Smaller cities less commonly use privatization strategies than do their larger counterparts.

 

However, among all governments expressing an interest permanently to divest functions to the private sector, privatization strategies were most extensive in smaller cities.

 

Caught in the bind of fiscal restraints brought on by decreasing tax revenues and funding from higher government levels, it is critical to the existence of smaller jurisdictions to be able to access private capital for their necessary functions, if only to deflect taxpayer resentment. Support levels at all tiers of government must be raised so that legislation can be enacted to enable implementation of privatization measures, especially at the local level.

 

Financing Privatization

 

Privatization has become more of a populist idea than has "denationalization", which has been seen as a policy to shift large government programs to proportionately large, corporate firms. Popular resistance to denationalization relies in the idea that with the transfer of functions comes the highly concentrated transfer of funds and with it, disproportionate power and wealth.

 

As opposed the denationalization, privatization is perceived to be more favorable in terms of "equality of equity", in that many privatization plans include asset sales of government function to corporation with large numbers of individual shareholders with more equalized voting rights, For the political viability necessary for privatization strategies to succeed, it must be obvious that shareholder's capital will supplant taxpayer's contributions. Historically, taxes, even though referred to as "revenue", is more precisely "equity" or "contributed capital". Indeed, taxpayers demand a return on their investment in the form of services rendered. However, it is the high cost of these services, financed by the taxpayers, that has led to charges of government waste, abuse, and inefficient use of funds. Privatization is widely espoused by government officials and constituents alike as a solution -­even a panacea-- for all budgetary problems.

 

Privatization of government enterprises, in order to work, requires financing both to create private ownership and to maintain continued activities of the private entity, Financing requirements can vary form company to company, with varying degrees of quality and size of the business. Additionally, other external factors can exist as to: the political and cultural enmity towards admitting foreign private capital, the availability of private domestic capital, and the degree of risk and equity investment that local investors are willing to take and make.

 

During privatization phase-in, funding of the private entity usually is accomplished through a combination of government subsidies (direct payments, guaranteed loans and government guaranteed lines of credit) and capital raised through debt and equity markets. As dependence on government contributions wanes, there is an increased need for long and short term capital for the procurement of new facilities, equipment and technology, as well as for modernization of any existing physical plant which is taken over as part of the privatization plan.
#####
Objectives -
1. From the passage on financing privatization, copy the part that opens with the words containing "During privatization phase-in, funding" and closes with "the privatization plan.", renaming "government subsidies" as "state subsidies" throughout.
2. What three forms of government subsidies does the passage on financing privatization list as part of funding during the phase-in?

Data segment -
#####
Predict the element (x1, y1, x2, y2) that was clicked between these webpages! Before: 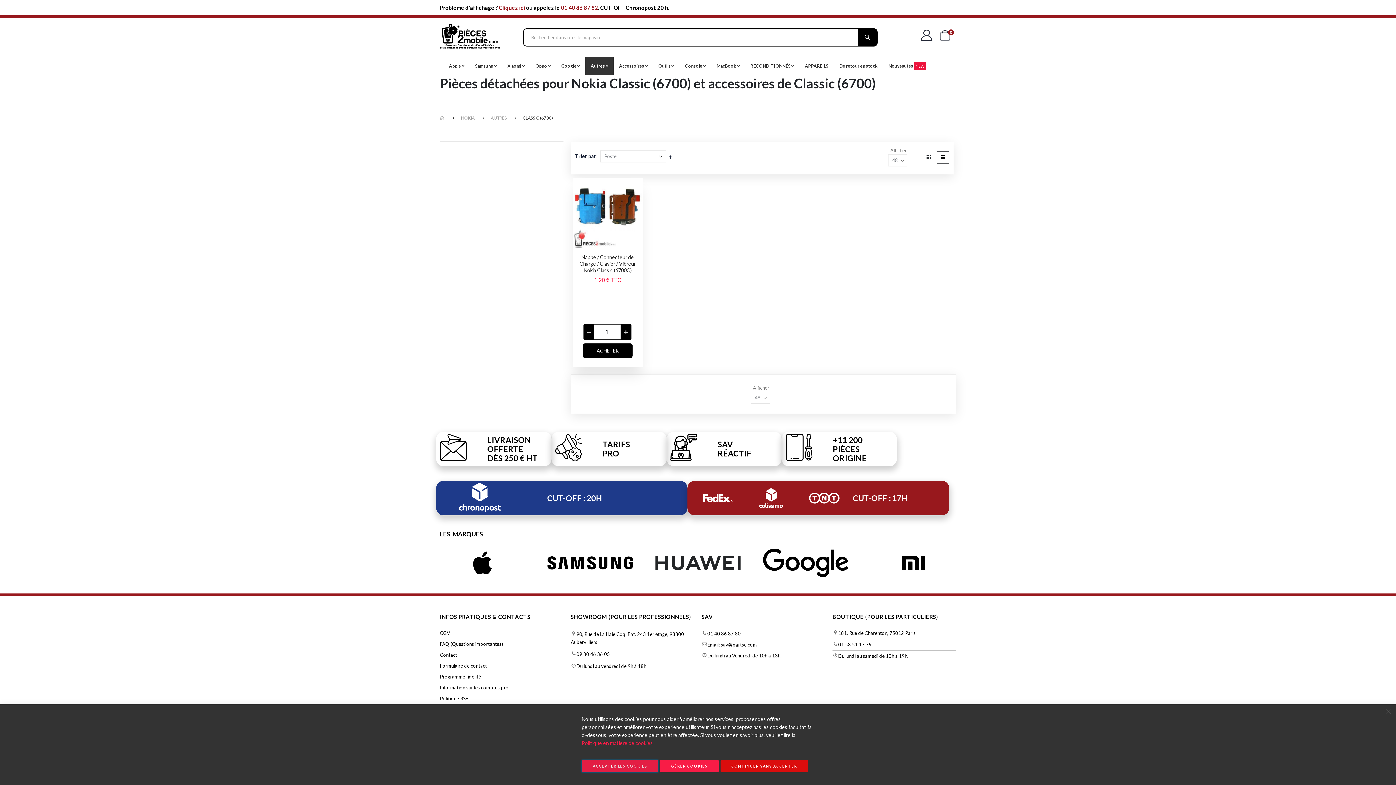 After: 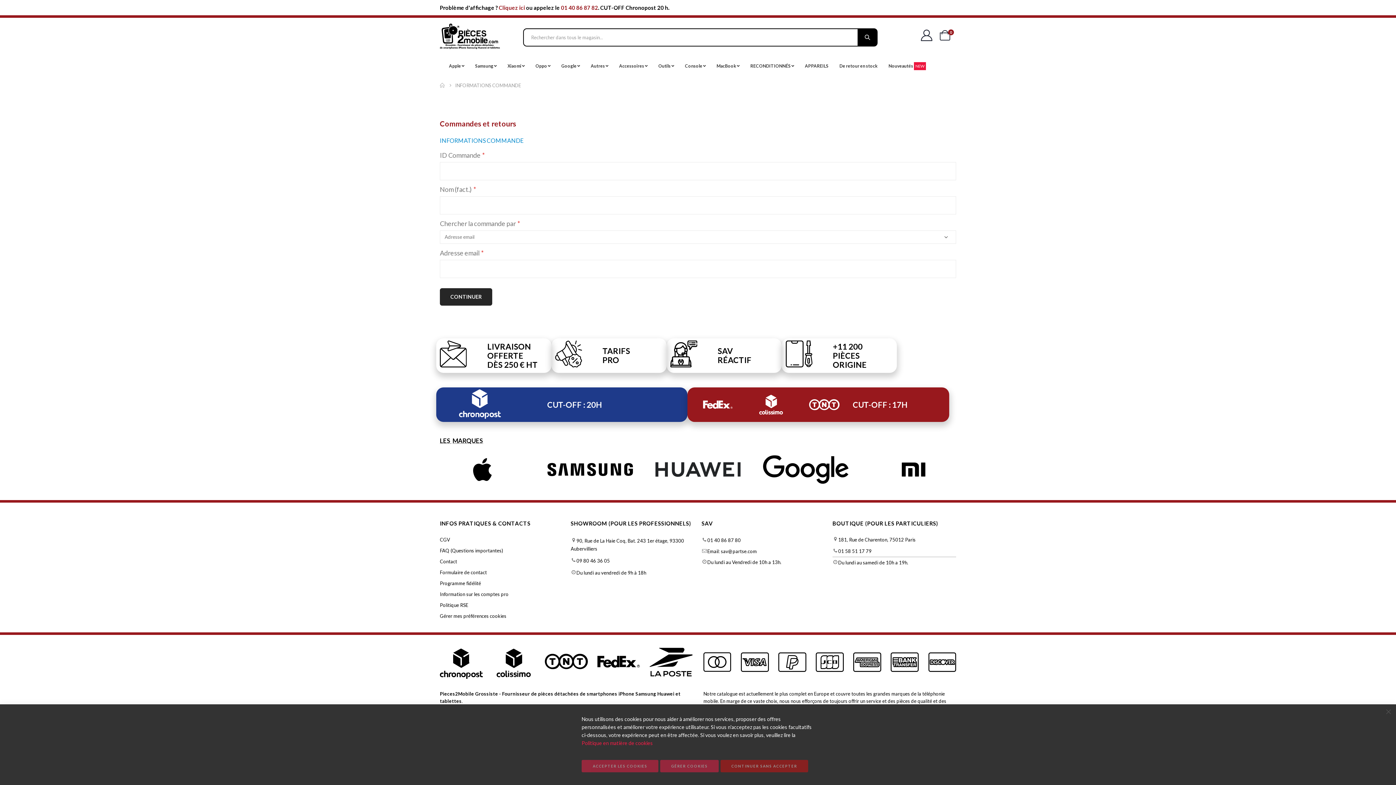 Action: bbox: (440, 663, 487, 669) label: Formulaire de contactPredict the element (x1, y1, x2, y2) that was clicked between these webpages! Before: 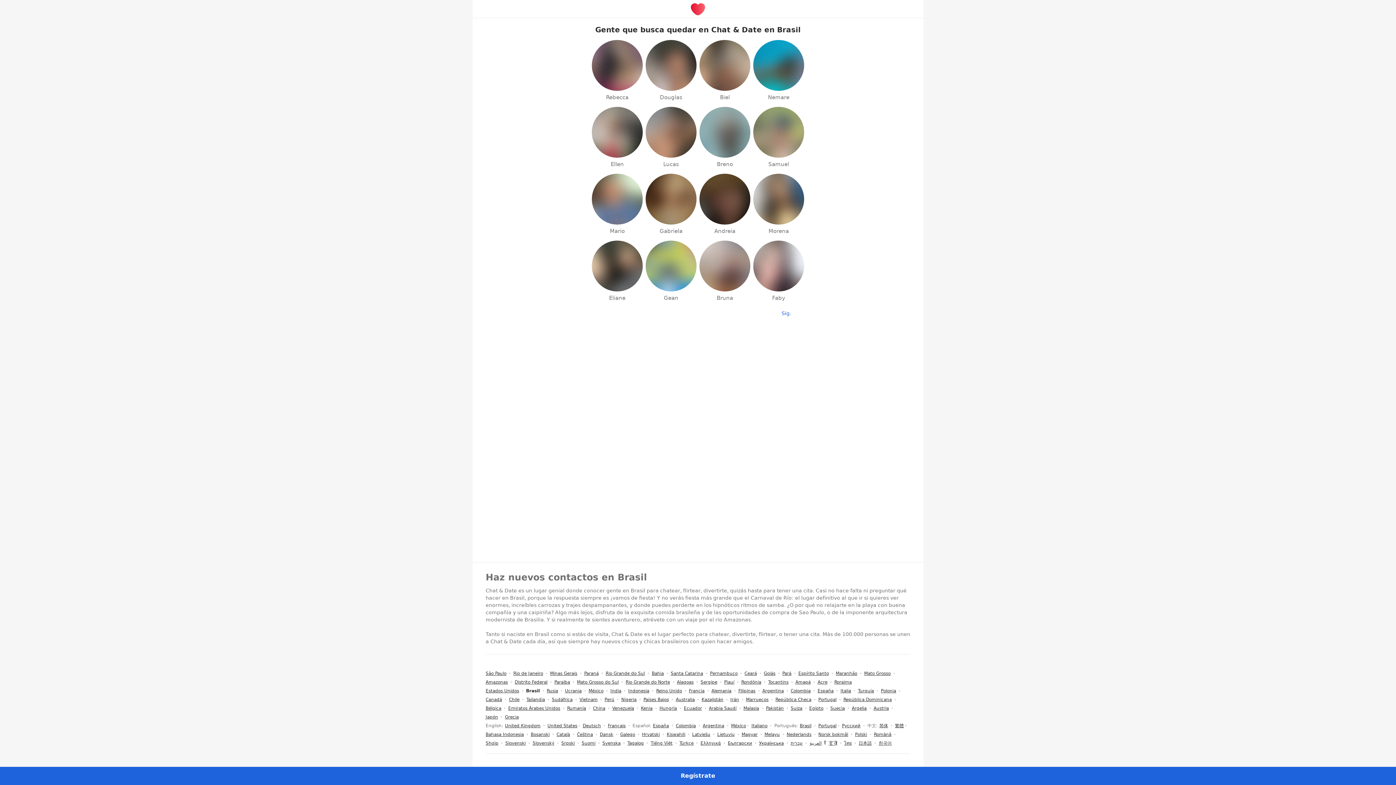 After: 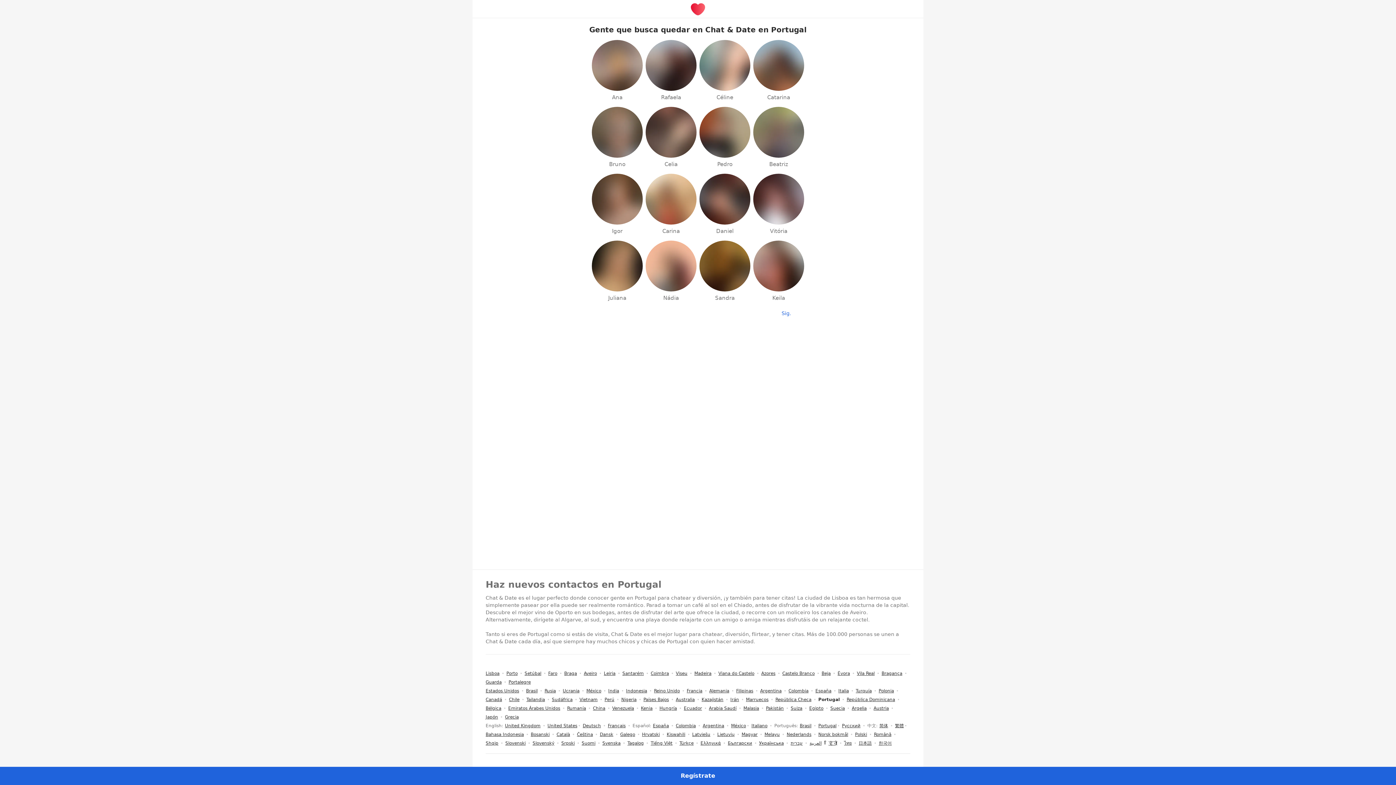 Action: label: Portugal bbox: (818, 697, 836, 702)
#####
Completed exercise -
1.
During privatization phase-in, funding of the private entity usually is accomplished through a combination of state subsidies (direct payments, guaranteed loans and government guaranteed lines of credit) and capital raised through debt and equity markets. As dependence on government contributions wanes, there is an increased need for long and short term capital for the procurement of new facilities, equipment and technology, as well as for modernization of any existing physical plant which is taken over as part of the privatization plan.

2. Direct payments, guaranteed loans, and government guaranteed lines of credit.